AgentWorkforce/relay implements a client-side consensus engine (packages/sdk/src/consensus.ts) that provides structured voting primitives for multi-agent workflows. This is independently valuable from the debate mode (#376) — debate is about iterative refinement between agents, while consensus is about collective decision-making across N agents.

Inspired by: relay's consensus engine — supports majority, supermajority, unanimous, weighted, and quorum voting strategies with features like vote changing, early resolution, and expiry timers.
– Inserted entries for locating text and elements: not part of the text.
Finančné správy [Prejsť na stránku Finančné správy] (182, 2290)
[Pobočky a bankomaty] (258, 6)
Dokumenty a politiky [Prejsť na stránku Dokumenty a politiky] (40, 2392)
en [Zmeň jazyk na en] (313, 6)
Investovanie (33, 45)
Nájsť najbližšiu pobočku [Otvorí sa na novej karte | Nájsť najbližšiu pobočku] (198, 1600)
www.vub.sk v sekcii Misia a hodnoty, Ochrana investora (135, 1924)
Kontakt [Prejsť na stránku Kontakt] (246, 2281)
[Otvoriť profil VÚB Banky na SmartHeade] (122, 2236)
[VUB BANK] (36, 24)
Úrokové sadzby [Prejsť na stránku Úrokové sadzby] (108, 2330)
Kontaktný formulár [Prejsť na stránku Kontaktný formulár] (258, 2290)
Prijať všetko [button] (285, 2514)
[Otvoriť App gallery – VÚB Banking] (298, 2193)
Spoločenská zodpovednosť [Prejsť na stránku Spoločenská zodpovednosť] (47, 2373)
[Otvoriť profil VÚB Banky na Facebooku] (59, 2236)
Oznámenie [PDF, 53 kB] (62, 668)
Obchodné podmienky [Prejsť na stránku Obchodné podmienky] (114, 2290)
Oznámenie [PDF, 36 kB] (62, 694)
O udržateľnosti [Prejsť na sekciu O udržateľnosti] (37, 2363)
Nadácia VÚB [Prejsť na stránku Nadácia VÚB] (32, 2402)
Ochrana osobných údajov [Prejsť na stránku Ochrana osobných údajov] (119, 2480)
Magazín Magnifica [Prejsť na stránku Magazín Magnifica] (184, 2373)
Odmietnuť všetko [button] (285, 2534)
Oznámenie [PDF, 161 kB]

Related: #344 (Multi-Agent Architecture), #376 (Adversarial Debate Mode), #356 (Acceptance Criteria & Independent Judge)


Research Findings

How Relay's Consensus Engine Works

The consensus engine runs entirely client-side (no server extension needed). Key components:

Voting strategies:

  • Majority — >50% agreement
  • Supermajority — ≥2/3 agreement
  • Unanimous — 100% agreement
  • Weighted — Votes weighted by agent role/expertise (e.g. security reviewer's vote counts 2x on security questions)
  • Quorum — Minimum participation threshold before any strategy is evaluated

Features:

  • Vote changing — Agents can revise their vote as new information emerges
  • Early resolution — Auto-resolves as soon as a strategy threshold is met (don't wait for all votes)
  • Expiry timers — Votes expire after a configurable window; prevents stale votes from affecting outcomes
  • Configurable quorum — Minimum number of voters required before the result is considered valid

Relay's implementation is tightly coupled to their broker protocol, but the logic is simple and portable (~200 lines of core voting logic).

Use Cases for Hermes

  1. Quality gating on fan-out results — When 3 subagents independently implement something, have them vote on which implementation is best before returning to the parent
  2. Go/no-go decisions — Multiple reviewers vote on whether code is ready to merge
  3. Research synthesis — Multiple research agents vote on the most relevant findings
  4. Conflict resolution — When debate (Feature: Adversarial Debate Mode for Delegation — Two-Agent Iterative Refinement (inspired by CAMEL-AI) #376) doesn't converge, fall back to a structured vote
  5. Cascade routing — Agents vote on whether to escalate to a more expensive model
  6. Weighted expertise — In a security audit workflow, the security-focused agent's vote should carry more weight than the general-purpose agent

Current State in Hermes Agent

No voting or consensus mechanism exists. The closest things are:

  • mixture_of_agents — 4 models generate responses, an aggregator synthesizes. But this is pure synthesis (merge all perspectives), not voting (pick one or decide yes/no).
  • delegate_task batch mode — Returns all results to the parent, which manually picks the best one. No structured comparison.
  • Feature: Acceptance Criteria & Independent Judge for Sub-agent Delegation (inspired by OpenPlanter) #356 (Acceptance Criteria) — An independent judge evaluates quality, but this is a single evaluator, not collective decision-making across agents.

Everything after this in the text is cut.